Non dice mai cose banali, Beppe Saronni. Non è tipo che si nasconda il, anche se ama stare nella sua “tana”. Ma se lo si va a stuzzicare, lui esce tranquillo e reagisce, soprattutto ragiona, come ha sempre fatto. È chiato che non si stupisca affatto dei magri risultati raccolti, della primavera poco profumata per i nostri colori, perché è da qualche anno che cerca in tutti i modi di richiamare le attenzioni, soprattutto le istituzioni.
Beppe Saronni ha 64 anni e resta, dopo Coppi, il campione più precoce del ciclismo italiano: deb a 19 anni e vincente, primo trionfo al Giro nel 1979 a 21 anni. E poi manager di squadre, cercatore di sponsor, scopritore di talenti come Pogacar. «Facciamo finta di niente da troppo tempo – spiega alla Gazzetta in edicola questa mattina -, e ci nascondiamo dietro alla Roubaix di Colbrelli. Il ciclismo italiano lo vedo malissimo. Guardi le corse e ti chiedi: dove sono gli italiani? Non siamo più protagonisti e soprattutto non ci sono italiani che corrono». Dov’è il nodo? Chiede Luca Gialanella. «Non ci sono più le strutture giovanili di base, abituate ad avere un mare di ragazzini che, prima di correre, giocavano. Ogni paese aveva la propria società e le proprie corse. C’era una base molto larga: non tutti diventavano campioni, però uscivano dei buoni corridori. Invece adesso non solo non ci sono i campioni, ma nemmeno il secondo, il terzo e il quarto corridore. Non ci sono più i numeri. Non c’è più niente alla base, e sarà sempre peggio».

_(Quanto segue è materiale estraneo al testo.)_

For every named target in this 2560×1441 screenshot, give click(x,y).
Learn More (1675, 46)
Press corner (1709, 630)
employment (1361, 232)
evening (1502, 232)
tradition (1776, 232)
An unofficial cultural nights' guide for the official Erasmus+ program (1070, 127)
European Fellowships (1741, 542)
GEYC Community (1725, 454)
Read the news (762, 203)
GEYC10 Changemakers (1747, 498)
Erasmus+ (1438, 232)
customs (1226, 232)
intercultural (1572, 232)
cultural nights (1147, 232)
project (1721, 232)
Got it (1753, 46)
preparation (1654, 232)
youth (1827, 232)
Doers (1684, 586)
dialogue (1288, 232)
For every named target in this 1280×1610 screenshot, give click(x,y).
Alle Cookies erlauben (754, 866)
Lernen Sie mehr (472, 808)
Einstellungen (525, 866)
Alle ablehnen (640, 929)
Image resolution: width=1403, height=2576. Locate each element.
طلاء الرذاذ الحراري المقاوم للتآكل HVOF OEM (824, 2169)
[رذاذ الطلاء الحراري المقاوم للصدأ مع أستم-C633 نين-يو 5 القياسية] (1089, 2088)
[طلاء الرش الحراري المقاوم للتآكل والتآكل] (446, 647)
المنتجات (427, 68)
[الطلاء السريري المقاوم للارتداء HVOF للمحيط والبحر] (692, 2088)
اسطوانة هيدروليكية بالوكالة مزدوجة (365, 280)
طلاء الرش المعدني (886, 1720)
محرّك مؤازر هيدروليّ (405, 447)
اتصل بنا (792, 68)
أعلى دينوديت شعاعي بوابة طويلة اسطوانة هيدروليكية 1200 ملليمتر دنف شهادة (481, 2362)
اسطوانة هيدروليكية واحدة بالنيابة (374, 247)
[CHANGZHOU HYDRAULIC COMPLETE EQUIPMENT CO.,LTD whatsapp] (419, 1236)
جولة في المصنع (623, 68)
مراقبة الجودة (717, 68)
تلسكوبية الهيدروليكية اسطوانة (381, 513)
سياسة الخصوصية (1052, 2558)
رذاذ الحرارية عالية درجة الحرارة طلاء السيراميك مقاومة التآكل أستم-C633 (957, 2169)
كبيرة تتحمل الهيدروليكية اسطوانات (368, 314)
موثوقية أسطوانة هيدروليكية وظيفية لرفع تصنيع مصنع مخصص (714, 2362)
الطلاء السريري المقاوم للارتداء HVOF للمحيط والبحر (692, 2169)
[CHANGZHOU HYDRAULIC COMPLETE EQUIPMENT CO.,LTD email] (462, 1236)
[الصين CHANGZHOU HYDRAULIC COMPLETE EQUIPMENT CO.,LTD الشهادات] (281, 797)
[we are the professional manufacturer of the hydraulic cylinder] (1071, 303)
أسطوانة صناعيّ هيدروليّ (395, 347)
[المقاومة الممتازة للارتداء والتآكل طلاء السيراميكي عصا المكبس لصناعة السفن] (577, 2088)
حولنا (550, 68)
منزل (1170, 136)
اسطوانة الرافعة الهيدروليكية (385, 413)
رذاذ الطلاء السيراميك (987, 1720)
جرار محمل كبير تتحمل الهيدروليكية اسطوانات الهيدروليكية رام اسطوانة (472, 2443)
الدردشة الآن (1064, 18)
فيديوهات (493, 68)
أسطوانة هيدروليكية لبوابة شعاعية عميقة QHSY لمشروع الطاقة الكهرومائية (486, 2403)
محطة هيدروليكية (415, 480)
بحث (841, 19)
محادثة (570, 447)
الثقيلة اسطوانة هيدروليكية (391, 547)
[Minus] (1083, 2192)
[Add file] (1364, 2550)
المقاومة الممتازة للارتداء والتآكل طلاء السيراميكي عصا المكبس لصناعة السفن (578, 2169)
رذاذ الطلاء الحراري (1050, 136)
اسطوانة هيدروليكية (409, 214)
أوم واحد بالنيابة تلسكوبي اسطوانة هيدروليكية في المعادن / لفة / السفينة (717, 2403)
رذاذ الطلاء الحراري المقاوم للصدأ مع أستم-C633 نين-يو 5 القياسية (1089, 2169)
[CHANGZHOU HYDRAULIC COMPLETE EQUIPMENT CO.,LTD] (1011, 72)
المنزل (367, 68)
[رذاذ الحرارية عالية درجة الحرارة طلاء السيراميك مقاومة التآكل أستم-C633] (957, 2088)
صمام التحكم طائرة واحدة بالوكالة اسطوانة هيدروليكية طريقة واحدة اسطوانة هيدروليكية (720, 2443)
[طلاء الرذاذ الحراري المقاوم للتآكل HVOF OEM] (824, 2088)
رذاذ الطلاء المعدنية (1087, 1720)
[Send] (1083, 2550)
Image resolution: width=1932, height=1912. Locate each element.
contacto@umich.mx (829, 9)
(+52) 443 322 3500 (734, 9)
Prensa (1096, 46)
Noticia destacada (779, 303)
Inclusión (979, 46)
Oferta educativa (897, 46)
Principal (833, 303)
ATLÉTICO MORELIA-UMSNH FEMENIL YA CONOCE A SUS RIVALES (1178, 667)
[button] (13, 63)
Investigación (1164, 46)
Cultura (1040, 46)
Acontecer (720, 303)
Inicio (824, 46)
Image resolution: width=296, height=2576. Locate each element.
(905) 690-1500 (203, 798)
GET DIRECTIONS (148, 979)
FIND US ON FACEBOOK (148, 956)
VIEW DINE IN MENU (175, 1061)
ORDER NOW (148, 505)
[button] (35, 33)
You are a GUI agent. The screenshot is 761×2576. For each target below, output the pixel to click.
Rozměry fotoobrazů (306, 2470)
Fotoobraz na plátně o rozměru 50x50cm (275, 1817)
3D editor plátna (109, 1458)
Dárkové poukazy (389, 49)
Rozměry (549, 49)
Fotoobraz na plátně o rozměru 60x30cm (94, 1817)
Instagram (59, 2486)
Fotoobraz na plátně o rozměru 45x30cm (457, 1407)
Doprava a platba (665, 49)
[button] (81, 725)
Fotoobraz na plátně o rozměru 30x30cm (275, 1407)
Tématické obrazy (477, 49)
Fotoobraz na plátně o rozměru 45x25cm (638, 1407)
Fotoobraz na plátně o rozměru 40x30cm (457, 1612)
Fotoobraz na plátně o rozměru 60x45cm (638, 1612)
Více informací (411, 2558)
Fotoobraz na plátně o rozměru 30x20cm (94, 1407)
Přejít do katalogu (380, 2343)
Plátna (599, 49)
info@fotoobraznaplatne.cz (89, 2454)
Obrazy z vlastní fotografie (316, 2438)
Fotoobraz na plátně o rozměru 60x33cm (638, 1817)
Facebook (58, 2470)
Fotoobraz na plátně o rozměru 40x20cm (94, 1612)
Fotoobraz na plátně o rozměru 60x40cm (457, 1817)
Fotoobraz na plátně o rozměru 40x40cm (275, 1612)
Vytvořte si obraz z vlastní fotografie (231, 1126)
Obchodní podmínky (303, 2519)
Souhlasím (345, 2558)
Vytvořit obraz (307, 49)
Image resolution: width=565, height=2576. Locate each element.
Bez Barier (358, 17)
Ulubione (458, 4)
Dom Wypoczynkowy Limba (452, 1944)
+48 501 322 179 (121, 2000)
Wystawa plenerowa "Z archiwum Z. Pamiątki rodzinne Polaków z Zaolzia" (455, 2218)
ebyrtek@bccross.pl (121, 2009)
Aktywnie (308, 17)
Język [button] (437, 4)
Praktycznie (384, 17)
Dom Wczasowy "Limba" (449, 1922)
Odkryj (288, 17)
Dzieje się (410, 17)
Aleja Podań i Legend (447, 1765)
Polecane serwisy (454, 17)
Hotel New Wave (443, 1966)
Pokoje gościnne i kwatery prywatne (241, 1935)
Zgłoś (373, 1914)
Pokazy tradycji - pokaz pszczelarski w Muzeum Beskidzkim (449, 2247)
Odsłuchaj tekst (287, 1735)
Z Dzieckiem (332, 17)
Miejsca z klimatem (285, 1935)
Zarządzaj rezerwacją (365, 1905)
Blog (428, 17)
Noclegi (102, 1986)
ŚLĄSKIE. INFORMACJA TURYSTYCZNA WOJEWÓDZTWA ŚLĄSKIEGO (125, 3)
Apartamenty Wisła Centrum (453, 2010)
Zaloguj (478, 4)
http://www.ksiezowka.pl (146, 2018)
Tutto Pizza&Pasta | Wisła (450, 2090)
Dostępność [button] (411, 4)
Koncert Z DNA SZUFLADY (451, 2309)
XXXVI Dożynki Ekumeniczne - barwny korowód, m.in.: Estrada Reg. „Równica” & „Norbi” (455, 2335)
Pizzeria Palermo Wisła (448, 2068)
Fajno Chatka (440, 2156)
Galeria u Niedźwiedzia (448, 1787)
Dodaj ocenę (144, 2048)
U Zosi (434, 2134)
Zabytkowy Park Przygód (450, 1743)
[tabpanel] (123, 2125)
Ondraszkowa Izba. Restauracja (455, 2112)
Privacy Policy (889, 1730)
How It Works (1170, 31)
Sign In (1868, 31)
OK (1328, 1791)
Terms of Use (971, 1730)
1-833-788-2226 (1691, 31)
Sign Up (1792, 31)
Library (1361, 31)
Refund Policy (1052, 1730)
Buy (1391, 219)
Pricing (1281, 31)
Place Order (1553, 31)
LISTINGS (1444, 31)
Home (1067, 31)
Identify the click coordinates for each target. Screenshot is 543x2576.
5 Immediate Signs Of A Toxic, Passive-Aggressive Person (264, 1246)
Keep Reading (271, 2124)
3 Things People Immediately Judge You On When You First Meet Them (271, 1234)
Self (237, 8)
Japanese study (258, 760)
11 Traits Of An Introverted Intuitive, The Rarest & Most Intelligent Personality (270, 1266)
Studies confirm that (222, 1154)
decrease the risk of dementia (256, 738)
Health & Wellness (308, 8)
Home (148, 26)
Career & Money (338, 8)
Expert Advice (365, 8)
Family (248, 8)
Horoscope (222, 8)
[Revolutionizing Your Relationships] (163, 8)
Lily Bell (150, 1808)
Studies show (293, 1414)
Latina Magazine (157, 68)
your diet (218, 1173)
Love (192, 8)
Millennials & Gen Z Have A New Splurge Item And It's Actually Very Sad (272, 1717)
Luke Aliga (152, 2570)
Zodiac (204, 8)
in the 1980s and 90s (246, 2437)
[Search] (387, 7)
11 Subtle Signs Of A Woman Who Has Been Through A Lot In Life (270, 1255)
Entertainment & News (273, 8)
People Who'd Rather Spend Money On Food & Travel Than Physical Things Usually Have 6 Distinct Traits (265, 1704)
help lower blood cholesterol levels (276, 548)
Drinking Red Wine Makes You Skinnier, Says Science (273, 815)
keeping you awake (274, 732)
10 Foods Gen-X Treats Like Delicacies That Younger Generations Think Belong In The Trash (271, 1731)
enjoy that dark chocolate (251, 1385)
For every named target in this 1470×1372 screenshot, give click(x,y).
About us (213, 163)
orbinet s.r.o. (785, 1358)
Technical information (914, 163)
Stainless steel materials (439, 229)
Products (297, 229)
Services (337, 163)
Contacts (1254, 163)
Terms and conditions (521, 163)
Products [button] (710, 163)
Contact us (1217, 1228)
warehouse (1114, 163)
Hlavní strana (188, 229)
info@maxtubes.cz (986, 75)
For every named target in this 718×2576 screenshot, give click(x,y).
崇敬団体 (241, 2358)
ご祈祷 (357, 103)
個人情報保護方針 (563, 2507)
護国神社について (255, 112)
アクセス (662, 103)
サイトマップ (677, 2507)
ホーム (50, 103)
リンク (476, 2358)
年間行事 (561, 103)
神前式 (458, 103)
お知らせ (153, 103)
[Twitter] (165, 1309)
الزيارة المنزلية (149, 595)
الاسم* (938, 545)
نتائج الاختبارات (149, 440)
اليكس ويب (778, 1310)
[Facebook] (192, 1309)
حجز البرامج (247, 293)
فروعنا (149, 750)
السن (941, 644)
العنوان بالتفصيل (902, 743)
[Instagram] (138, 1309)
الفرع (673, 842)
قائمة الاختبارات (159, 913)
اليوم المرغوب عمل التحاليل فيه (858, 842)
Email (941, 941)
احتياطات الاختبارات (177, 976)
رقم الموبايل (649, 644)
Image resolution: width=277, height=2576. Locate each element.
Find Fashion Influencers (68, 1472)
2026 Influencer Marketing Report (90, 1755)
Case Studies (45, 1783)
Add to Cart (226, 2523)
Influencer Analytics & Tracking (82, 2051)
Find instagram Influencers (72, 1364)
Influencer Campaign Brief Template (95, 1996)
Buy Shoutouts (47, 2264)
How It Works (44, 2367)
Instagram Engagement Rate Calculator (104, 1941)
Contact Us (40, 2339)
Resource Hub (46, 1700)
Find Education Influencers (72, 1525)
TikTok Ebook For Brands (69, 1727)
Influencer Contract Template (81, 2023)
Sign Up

Dal 2000, l’Italia delle classiche di primavera non andava così male: tra Milano-Sanremo, Gand-Wevelgem, Giro delle Fiandre, Parigi-Roubaix, Amstel Gold Race, Freccia Vallone e Liegi-Bastogne-Liegi, non siamo mai entrati nei primi 10, Vincenzo Albanese 11° alla Sanremo è stato il migliore. Nel 2002, per esempio, avevamo occupato i primi cinque posti della Liegi: Bettini, Garzelli, Basso, Celestino e Codol. Quindi,la domanda dalle cento pistole: come uscirne? «La mancanza dei risultati è la punta dell’iceberg. Se non si torna a investire sulla base, sul reclutamento e sulle strutture giovanili, l’Italia resterà appesa a quei pochi talenti naturali come Ganna che vengono fuori casualmente. È la matematica. Dai miei tempi il ciclismo è cambiato. L’offerta degli sport si è moltiplicata, la strada è pericolosa, i genitori hanno paura, i costi sono cresciuti, così come i sacrifici, le fatiche, le rinunce: il ciclismo non è uno sport moderno. In Italia non mancano le risorse e i soldi, ma progetti veri, idee e persone credibili per portarli avanti. La prima cosa da fare? Un’Academy nazionale per raggruppare i migliori giovani, farli correre, crescere e studiare: non dobbiamo perdere i pochi che ci sono».